*What needs to be done*.
Display every line of the records below that contains the word "should", treating uppercase and lowercase as different.

*Data for this task*.
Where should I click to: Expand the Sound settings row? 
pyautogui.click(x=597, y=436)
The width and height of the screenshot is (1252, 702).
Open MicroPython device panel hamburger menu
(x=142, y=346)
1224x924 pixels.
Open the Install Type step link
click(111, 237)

---

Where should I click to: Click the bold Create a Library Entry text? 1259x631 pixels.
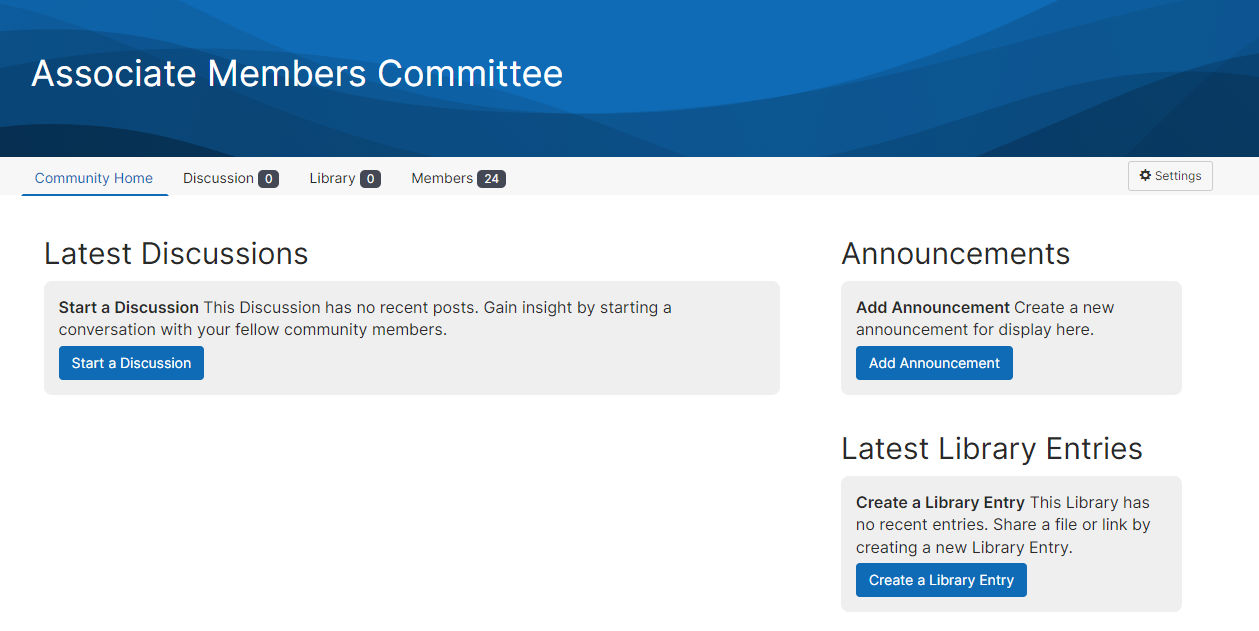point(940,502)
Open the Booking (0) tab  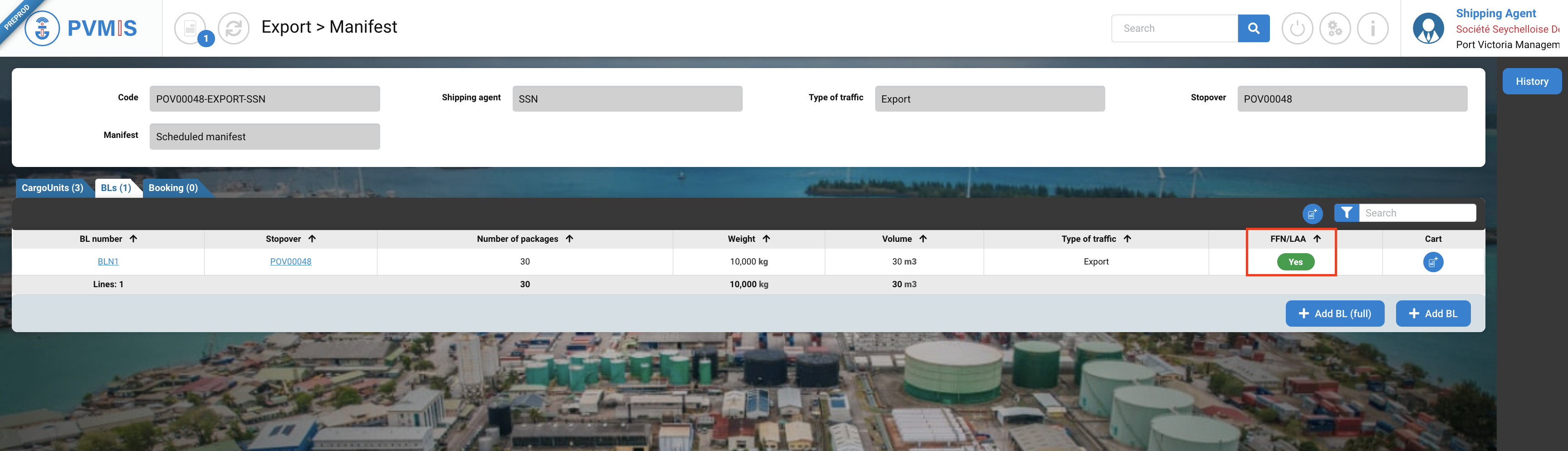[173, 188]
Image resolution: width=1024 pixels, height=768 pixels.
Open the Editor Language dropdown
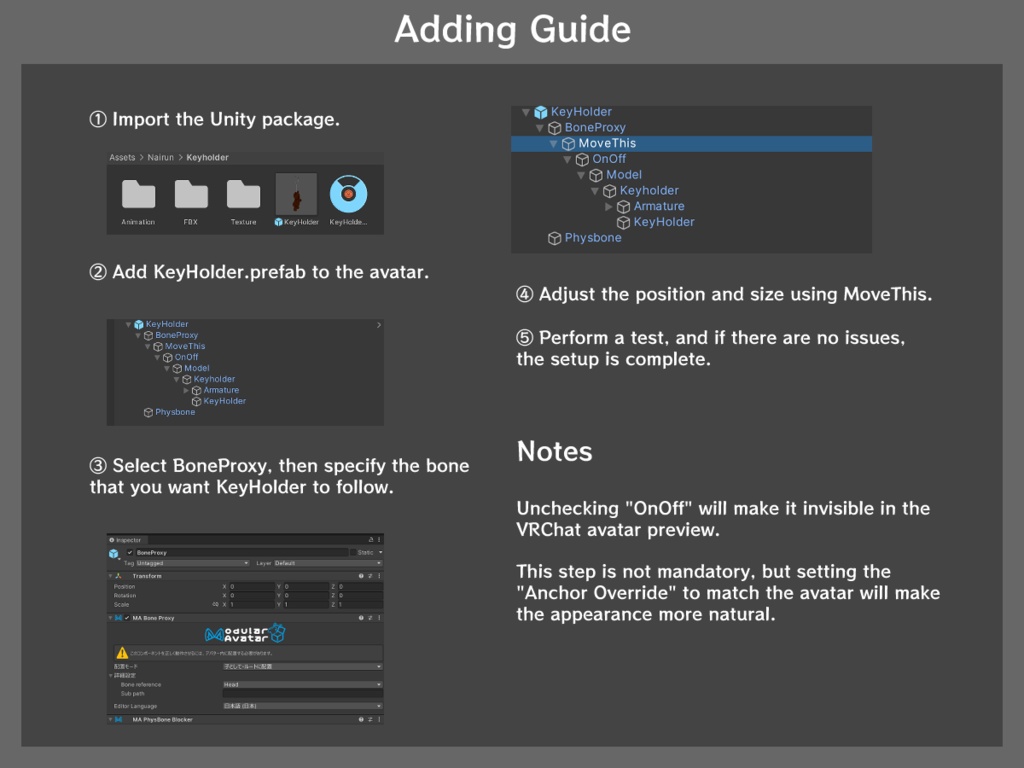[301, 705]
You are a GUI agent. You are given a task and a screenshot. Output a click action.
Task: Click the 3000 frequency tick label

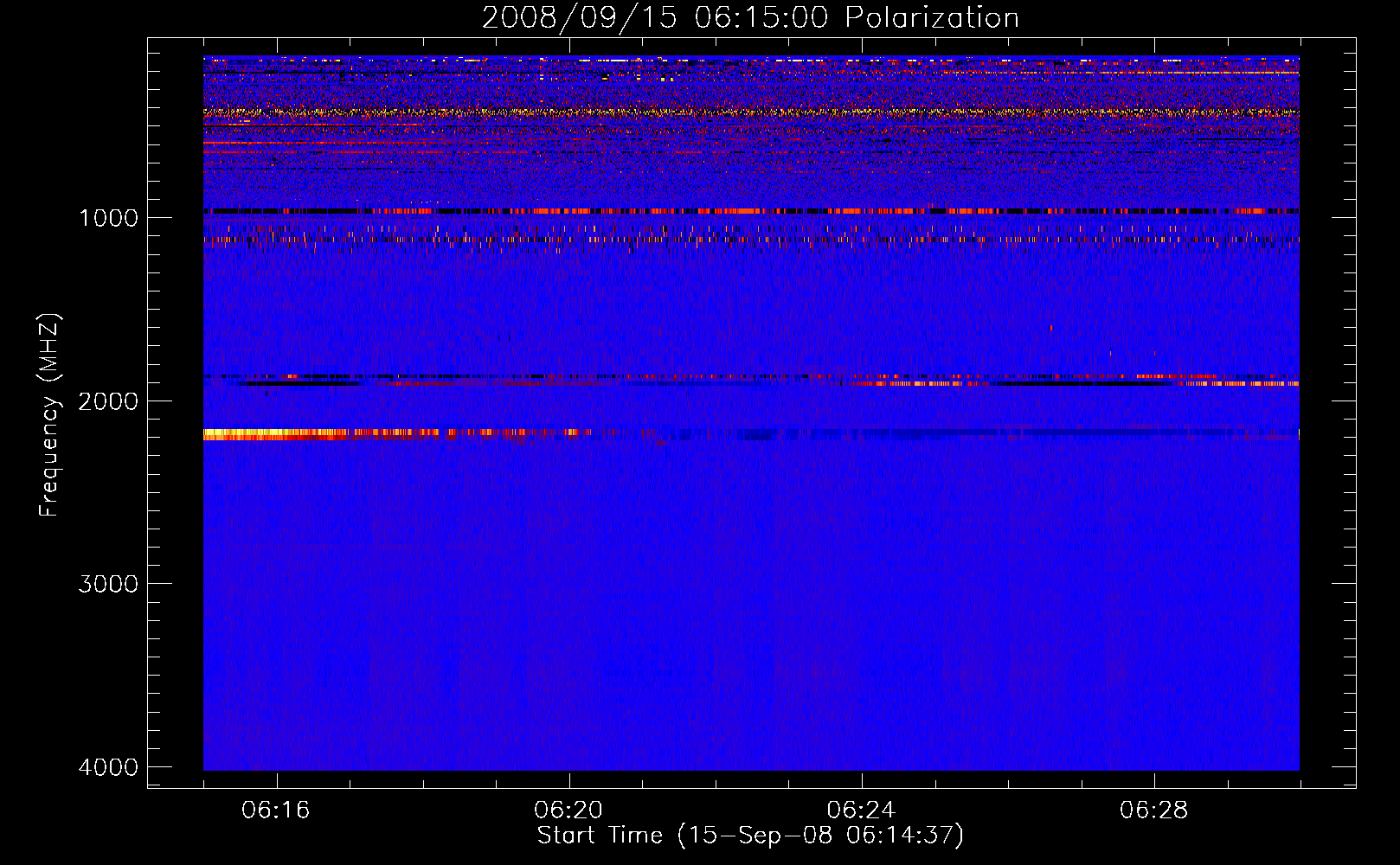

*Exercise output*.
Where should I click to: Expand the Sound settings row? 
Where should I click to: Click the bold Create a Library Entry text? 1259x631 pixels.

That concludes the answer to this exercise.